Dr Maria Van Kerkhove said in August the estimate was based on data from several studies. At the start of the pandemic, when little was known about SARS-CoV-2, the agency feared the IFR was 3.4 per cent.
Dr Kerkhove said 0.6 per cent ‘may not sound like a lot but it is quite high’. It would suggest Covid-19 kills one in every 167 infected people.
It would also make the disease six times deadlier than seasonal influenza, which is estimated to kill 0.1 per cent of cases.
The Imperial team said of the studies they looked at, the IFR ranged from 0.33 per cent in Denmark to 2.3 per cent in Italy.
IFR estimates tend to be higher when researchers cannot account for everyone that has had the disease.
If they predict 100 people have had it, and 10 die, it would give an IFR of 10 per cent. But if they detect 1,000 people have it, and 10 die, it would give an IFR of 1 per cent.
Of the studies looked at by Imperial, antibody prevalence ranged from 1.6 per cent in Zurich, Switzerland to 12 per cent in New York State.
The overall estimated IFR does match that given by Cambridge University experts, who in late August gave a guess of 1.1 per cent.
They said it could be as high as 1.4 per cent after analysing Government data in the UK, showing that around eight per cent of the population had antibodies.
Previously a review of antibody surveillance studies by Stanford University experts in June suggested the coronavirus has a mortality rate of 0.25 per cent.
It reviewed 23 studies and showed variations in IFR across the world. Data showed Kobe — a city in Japan — had the lowest fatality rate (0.02 per cent), based on its having recorded 10 deaths among an estimated 41,000 cases.
At the other end of the scale was the 0.86 per cent estimate from Milan, where 1,459 deaths had occurred out of a projected 170,000 cases.
A more recent estimation from the review’s leader, Professor John Ioannidis is 0.27. The paper, published in the Bulletin of the World Health Organization last week, reviewed 61 studies from around the world.
London School of Hygiene and Tropical Medicine took a different approach, and studied the Covid-19 outbreak on the cruise ship the Diamond Princess.
Cruise ships are deemed an ideal environment to study because there is complete data available for everyone on board at the time.
The team found in March the fatality rate was 1.2 per cent — 13 deaths out of 712 cases — but the rate was adjusted to 0.5 per cent to reflect the entire population.

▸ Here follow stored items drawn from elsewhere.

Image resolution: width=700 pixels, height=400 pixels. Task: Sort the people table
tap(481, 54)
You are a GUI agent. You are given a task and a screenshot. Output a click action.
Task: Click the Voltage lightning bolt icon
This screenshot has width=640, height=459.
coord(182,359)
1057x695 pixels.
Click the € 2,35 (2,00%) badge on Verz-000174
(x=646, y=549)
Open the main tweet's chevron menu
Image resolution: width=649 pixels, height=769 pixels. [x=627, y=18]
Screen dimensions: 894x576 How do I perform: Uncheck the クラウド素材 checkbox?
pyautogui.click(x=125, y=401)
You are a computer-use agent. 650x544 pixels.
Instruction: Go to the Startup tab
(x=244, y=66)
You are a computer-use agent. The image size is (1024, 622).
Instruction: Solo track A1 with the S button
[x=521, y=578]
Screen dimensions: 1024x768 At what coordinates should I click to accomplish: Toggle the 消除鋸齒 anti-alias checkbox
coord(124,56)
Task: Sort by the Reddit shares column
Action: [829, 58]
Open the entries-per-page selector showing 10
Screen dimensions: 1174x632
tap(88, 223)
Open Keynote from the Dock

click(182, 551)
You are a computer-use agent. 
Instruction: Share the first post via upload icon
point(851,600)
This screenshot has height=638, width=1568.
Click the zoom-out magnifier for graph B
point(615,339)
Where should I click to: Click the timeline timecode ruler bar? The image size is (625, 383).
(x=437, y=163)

THe WHO believe Covid-19 kills 0.6 per cent of all patients or one in every 167. Although it sounds minimal, it means Covid-19 is six times deadlier than the flu and almost as twice as fatal as polio
Another German study in May which honed in on the small town of Gangelt put the rate at around 0.37 per cent.
Gideon Meyerowitz-Katz, of the University of Wollongong in Australia, estimated the IFR was 0.75 per cent. But it could be as low as 0.49 and as high as 1.01.
He and his colleague Dr Lea Merone, of James Cook University, searched online for IFR studies from around the world.
By comparison, the seasonal flu kills around 0.1 per cent of those it infects. Ebola kills around 50 per cent of all cases.
Mr Meyerowitz-Katz pointed to data from a separate study in Qatar that suggested it may be as low as 0.01 per cent — the equivalent of one death for every 10,000 cases. He said it was ‘by a very long way the lowest I’ve seen’.
The model was based on data about how the virus naturally spreads in a population and the results on results of mass swab and antibody tests.
Experts led by Dr Laith Abu Raddad found that the IFR was 0.01 per cent, which was ‘remarkable’, the researchers said.
But the estimate — that Covid-19 only kills 0.01 per cent of people it infects — cannot physically be true for the UK. It would mean the UK would only have suffered 6,600 deaths, for its population of 66million. The truth death toll stands between 45,000 and 60,000.
The IFR is different to the case-fatality ratio (CFR), another measures of how many people die of a disease which is based only on confirmed cases.
CFR is simply the number of deaths divided by diagnosed cases — which only represent a proportion of true infections.
The CFR ratio in Britain is around six per cent, given that 58,925 of the 965,340 people diagnosed have died.